_Quoted passage_.
----------------

Skip to content

systemslibrarian/crypto-lab-ecdsa-forge

Repository files navigation

crypto-lab-ecdsa-forge

Browser-based ECDSA lab on secp256k1 and P-256 with a live nonce-reuse key theft demo and RFC 6979 deterministic nonce mitigation.

What It Is

Browser-based ECDSA (Elliptic Curve Digital Signature Algorithm) demo with full protocol implementation on secp256k1 (Bitcoin, Ethereum) and P-256 (NIST, TLS). Uses @noble/curves for audited field arithmetic; all ECDSA protocol logic is implemented from scratch in this repository. Demonstrates the critical nonce reuse vulnerability that compromised the Sony PS3, Android Bitcoin wallets, and numerous other systems by performing real private key recovery from two signatures sharing a nonce. Shows RFC 6979 deterministic nonces as mitigation, verified against RFC 6979 Appendix A.2.5.

When to Use It

  • Understand why TLS certificates, Bitcoin transactions, and SSH/JWT verification rely on ECDSA.
  • Teach PS3 nonce reuse and Android wallet RNG failures with real math, not simulation.
  • Learn RFC 6979 deterministic nonce derivation and reproducible ECDSA signing behavior.
  • Compare legacy ECDSA pitfalls to safer modern signature defaults like Ed25519.

----------------

_Task requirements_. Repeat the portion of the ECDSA lab description starting with "systemslibrarian/crypto-lab-ecdsa-forge" and going on through "6979 Appendix A.2.5.". Rely only on the text above for what follows.

----------------

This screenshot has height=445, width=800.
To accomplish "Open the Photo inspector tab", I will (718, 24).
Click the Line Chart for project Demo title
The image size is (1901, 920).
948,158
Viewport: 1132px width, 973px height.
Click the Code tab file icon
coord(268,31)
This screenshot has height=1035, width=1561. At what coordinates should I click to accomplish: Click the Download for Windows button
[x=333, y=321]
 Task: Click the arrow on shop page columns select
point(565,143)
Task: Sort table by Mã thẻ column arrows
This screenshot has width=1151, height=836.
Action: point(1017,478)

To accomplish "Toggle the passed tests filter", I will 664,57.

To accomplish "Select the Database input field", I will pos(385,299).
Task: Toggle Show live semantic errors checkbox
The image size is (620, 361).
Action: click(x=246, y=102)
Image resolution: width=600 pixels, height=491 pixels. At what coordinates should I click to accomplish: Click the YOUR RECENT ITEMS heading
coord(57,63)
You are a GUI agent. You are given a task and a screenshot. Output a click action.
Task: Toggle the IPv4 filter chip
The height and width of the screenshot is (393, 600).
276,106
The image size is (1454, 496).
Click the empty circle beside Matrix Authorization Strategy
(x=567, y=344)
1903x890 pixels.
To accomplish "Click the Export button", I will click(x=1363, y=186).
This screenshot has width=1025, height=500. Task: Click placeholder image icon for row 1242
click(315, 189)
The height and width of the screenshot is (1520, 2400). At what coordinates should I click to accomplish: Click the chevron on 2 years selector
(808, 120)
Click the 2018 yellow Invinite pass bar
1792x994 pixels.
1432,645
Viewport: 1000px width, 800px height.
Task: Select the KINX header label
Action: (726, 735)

----------------

_Answer to the exercise_.
systemslibrarian/crypto-lab-ecdsa-forge

Repository files navigation

crypto-lab-ecdsa-forge

Browser-based ECDSA lab on secp256k1 and P-256 with a live nonce-reuse key theft demo and RFC 6979 deterministic nonce mitigation.

What It Is

Browser-based ECDSA (Elliptic Curve Digital Signature Algorithm) demo with full protocol implementation on secp256k1 (Bitcoin, Ethereum) and P-256 (NIST, TLS). Uses @noble/curves for audited field arithmetic; all ECDSA protocol logic is implemented from scratch in this repository. Demonstrates the critical nonce reuse vulnerability that compromised the Sony PS3, Android Bitcoin wallets, and numerous other systems by performing real private key recovery from two signatures sharing a nonce. Shows RFC 6979 deterministic nonces as mitigation, verified against RFC 6979 Appendix A.2.5.